Bei einem der wertvollsten deutschen Unternehmen verschwinden 1,9 Milliarden Euro. Niemand weiß, wo das Geld ist und ob es jemals existierte. Kurze Zeit später ist die Firma pleite und der Börsenkurs am Boden. Klingt unglaublich? Ist aber genauso bei Wirecard passiert. Dennoch gibt es keinen Grund, Aktien als Geldanlage grundsätzlich abzuschreiben.
Wirecard ist der größte Skandal in der Dax-Geschichte
Mit Wirecard ist zum ersten Mal in der mehr als 30-jährigen Geschichte des Index ein Dax-Konzern pleite. Ob der Zahlungsabwickler das nun eingeleitete Insolvenzverfahren überleben wird, ist unklar. Die Aktie des Unternehmens stürzte nach dem Bilanzskandal ins Bodenlose, innerhalb weniger Tage krachte das Papier von über 100 Euro runter auf 3 Euro. Die Aktionäre hat das eine Menge Geld gekostet.
Politiker, Anwälte und Anlegerschützer stehen vor einem Rätsel: War das einstige deutsche Vorzeige-Fintech Wirecard in Wirklichkeit ein kriminelles Schneeballsystem? Und wenn ja, warum flog es nicht früher auf? Auch die Rolle der Wirtschaftsprüfer und der Finanzaufsicht wirft Fragen auf, zumal es in den vergangenen Jahren immer wieder kritische Berichte (zum Beispiel der Financial Times) über die Geschäfte des Zahlungsdienstleisters gab.

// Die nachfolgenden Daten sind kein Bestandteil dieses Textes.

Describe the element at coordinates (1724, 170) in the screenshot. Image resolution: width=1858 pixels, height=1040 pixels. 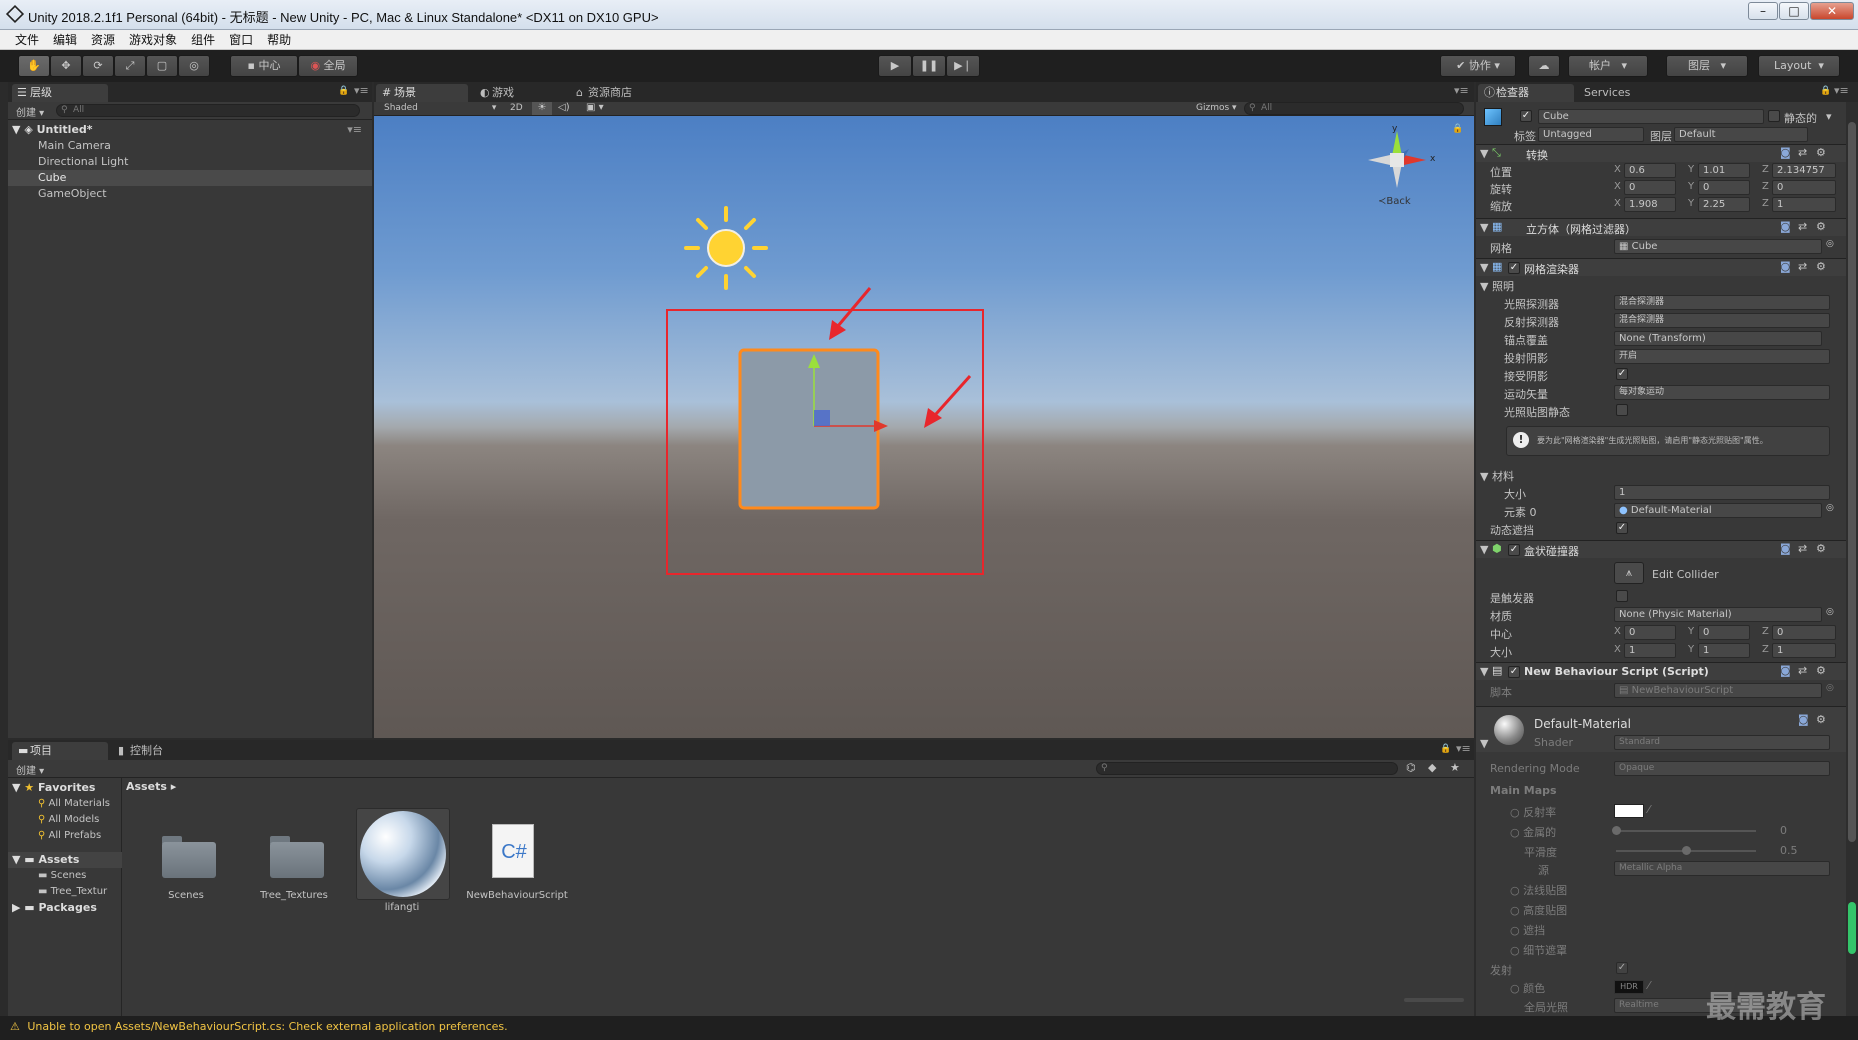
I see `position-y-field: 1.01` at that location.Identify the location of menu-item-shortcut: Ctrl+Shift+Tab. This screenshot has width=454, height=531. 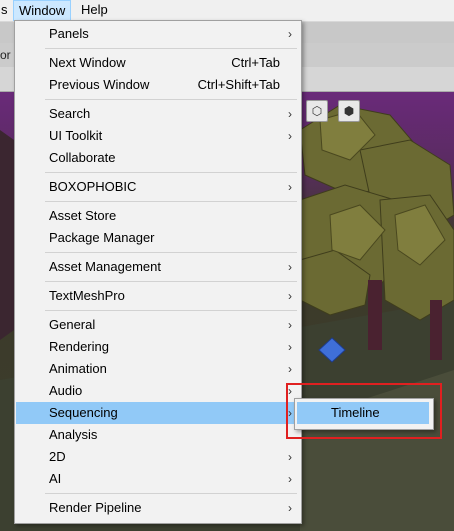
(238, 84).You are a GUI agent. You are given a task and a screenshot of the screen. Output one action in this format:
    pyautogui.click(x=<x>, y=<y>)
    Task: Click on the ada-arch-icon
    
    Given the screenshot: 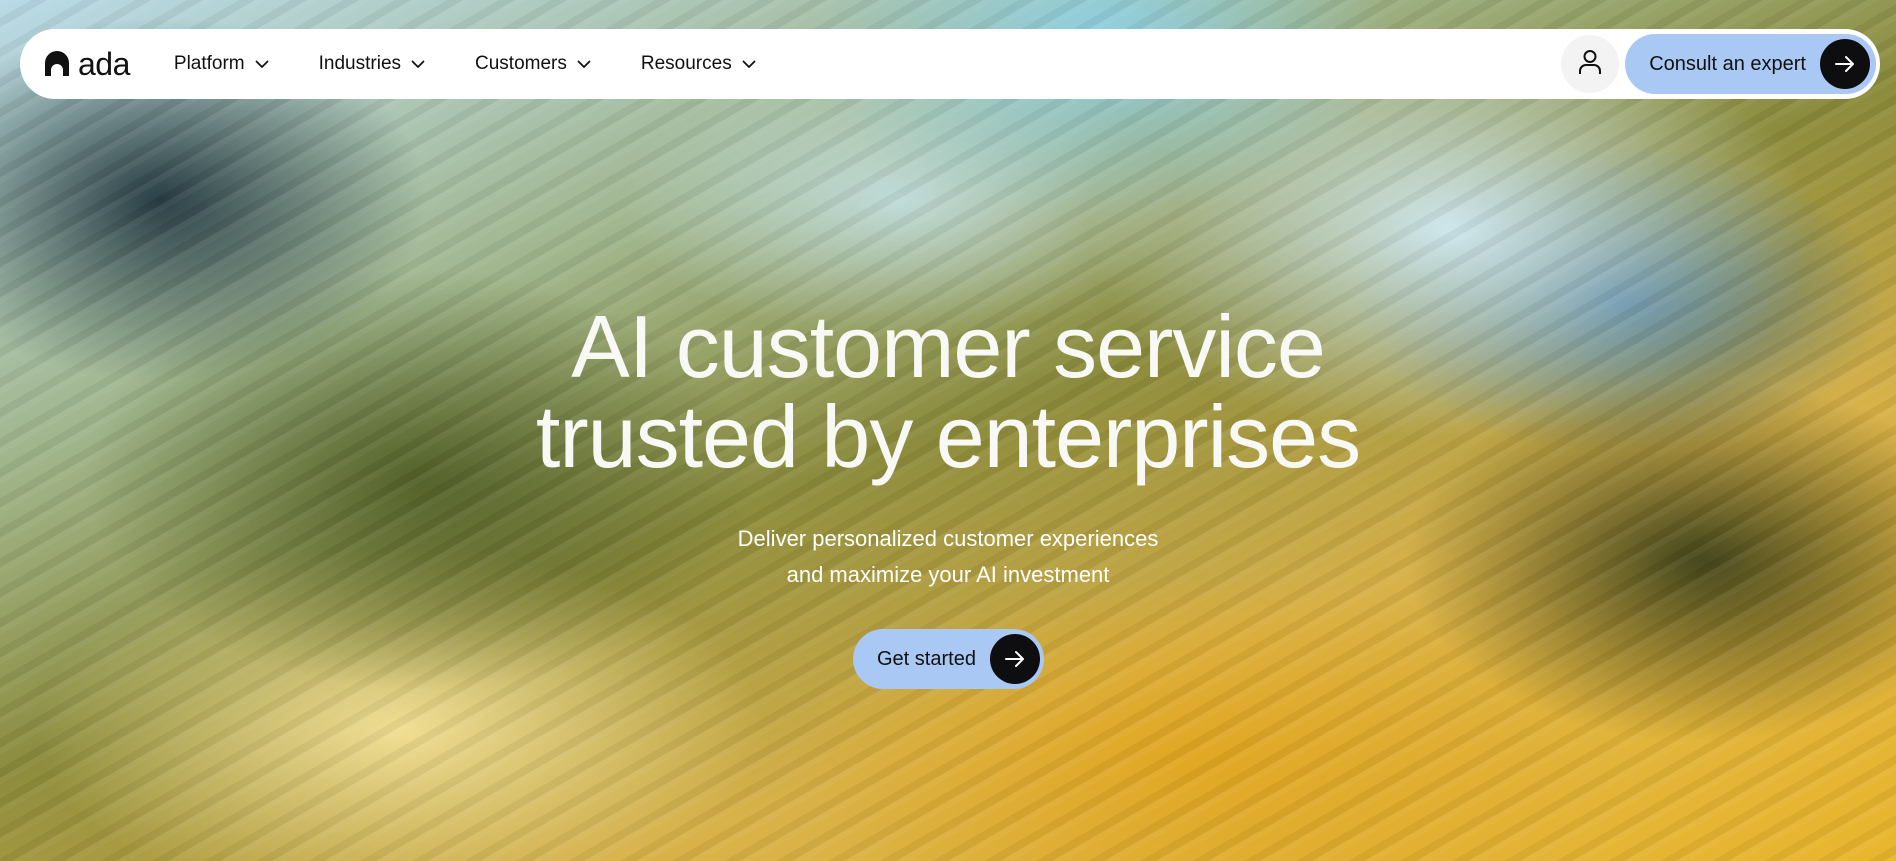 What is the action you would take?
    pyautogui.click(x=57, y=64)
    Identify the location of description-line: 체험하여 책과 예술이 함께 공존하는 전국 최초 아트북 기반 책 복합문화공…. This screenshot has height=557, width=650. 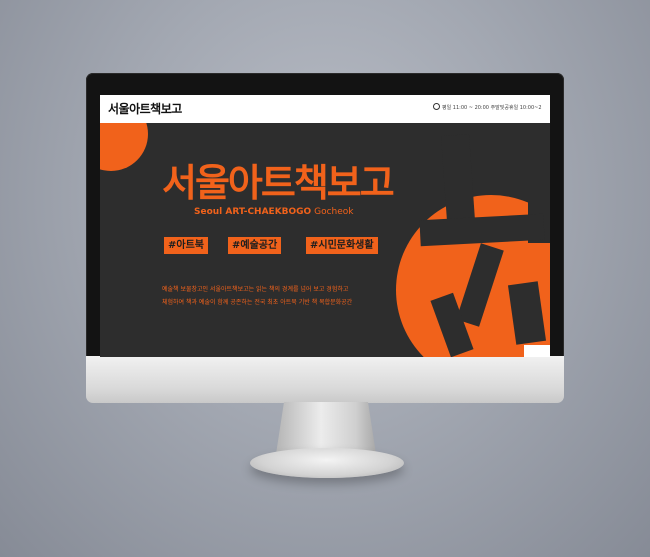
(258, 302).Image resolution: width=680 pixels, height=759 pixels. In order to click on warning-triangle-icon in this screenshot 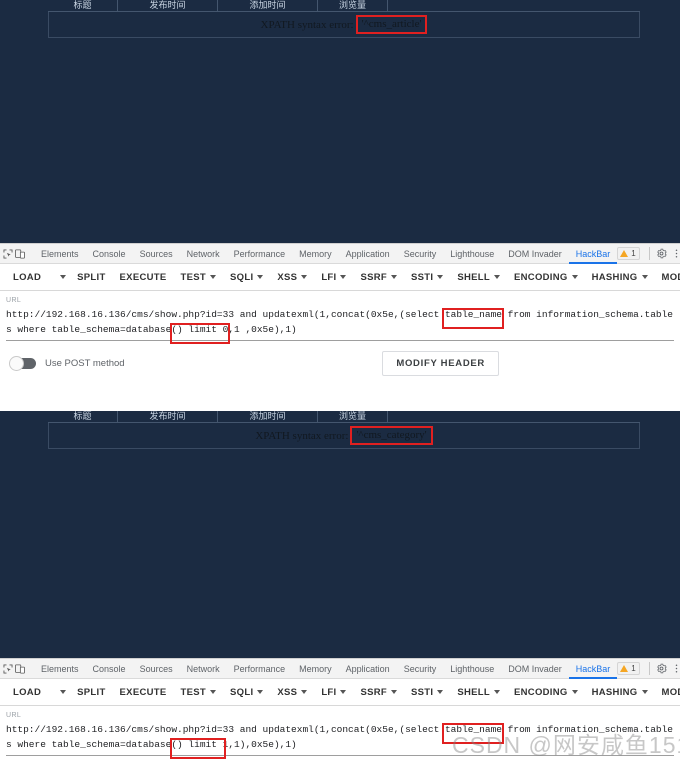, I will do `click(624, 254)`.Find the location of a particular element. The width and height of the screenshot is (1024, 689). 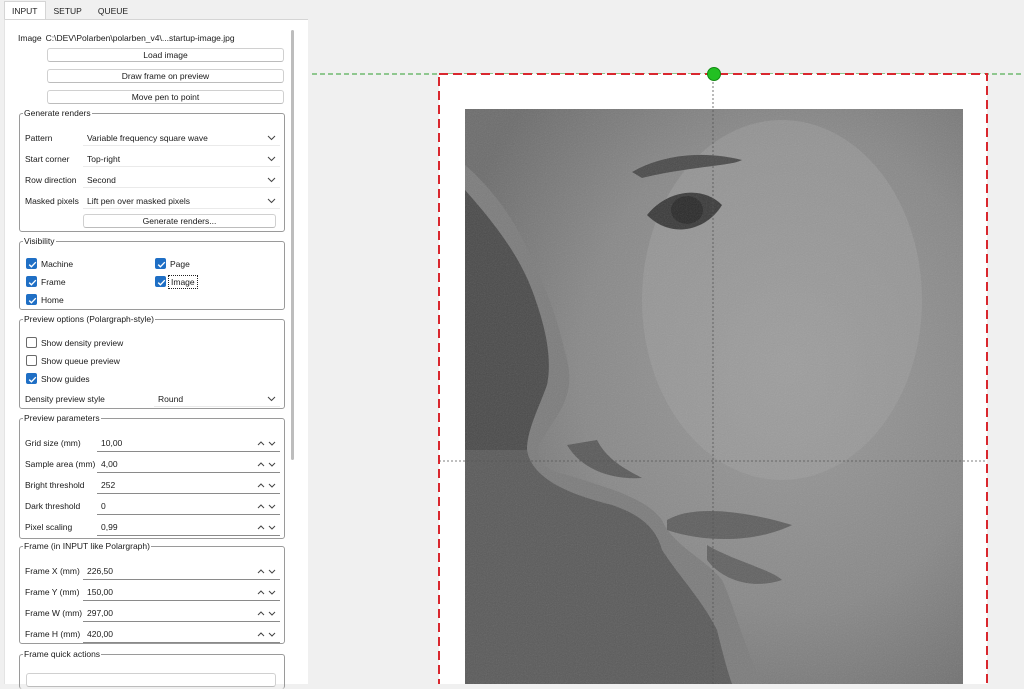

„Das Drama um Wirecard hat die Deutschen ihrer wichtigsten Tech-Hoffnung beraubt und könnte sie nun endgültig von Aktien entfremden“, schrieb Der Spiegel in einem Leitartikel. Das Vertrauen in Aktien als Form der Geldanlage und Altersvorsorge werde wegen des Skandals abnehmen. Aber stimmt das wirklich?
Es ist wahr: Die Deutschen sind relativ aktienscheu. Die Aktienquote ist hierzulande viel niedriger als in den USA oder anderen europäischen Ländern. Das hat viele historische und kulturelle Ursachen. Doch als Fanal für die deutsche Aktienkultur taugt der Wirecard-Skandal nicht. Und zwar aus drei Gründen.
Warum Aktien trotz des Wirecard-Skandals eine solide Geldanlage sind
Erstens: Ja, Einzelaktien stellen immer ein Risiko dar. Unternehmen können sich mit ihrem Geschäftsmodell manchmal eben nicht durchsetzen und scheitern. Aber der Fall Wirecard geht weit über konventionelle Misswirtschaft hinaus. Hier wurden Anleger und Investoren mutmaßlich im großen Stile getäuscht und betrogen. Es ist daher richtig, dass Anlegerschützer nun eine Sammelklage gegen Wirecard anstreben, um Schadensersatzansprüche geltend zu machen.
Es ist zweitens unsinnig, wegen eines Negativbeispiels eine ganze finanzielle Gattung in Frage zu stellen. Denn nimmt man nur den Dax als Ganzes, sieht die Sache schon wieder ganz anders aus. Der Leitindex liefert seit Jahrzehnten kontinuerlich ab, Wirecard hin oder her. Er erzielte seit seiner Gründung eine durchschnittliche jährliche Rendite von acht Prozent. Gerade in Zeiten von Nullzinsen ist es wirtschaftlich sinnvoll, sich an dieser Wertentwicklung zu beteiligen, egal ob beim Dax oder bei anderen Aktienindizes. Das erkennen immer mehr Anleger: Die Nachfrage nach ETFs befindet sich auf einem Rekordhoch.
Drittens sind die Aktienmärkte nie statisch zu betrachten, vielmehr korrigieren sie Fehlentwicklungen. Spätestens bei der turnusmäßigen Neubewertung im September wird Wirecard wohl aus dem Dax fliegen. Die Deutsche Börse will jedoch prüfen, ob ein vorzeitiger Rauswurf möglich ist. Als heiße Anwärter für die Nachfolge gelten der Essen-Lieferservice Delivery Hero sowie der Aromen- und Dufthersteller Symrise, die zuletzt beide starkes Wachstum verzeichneten. So ist das trotz mancher Unkenrufe an der Börse: auf jeden Flop kommen eben doch eine ganze Reihe von Erfolgsgeschichten – und damit neue Chancen für Anleger.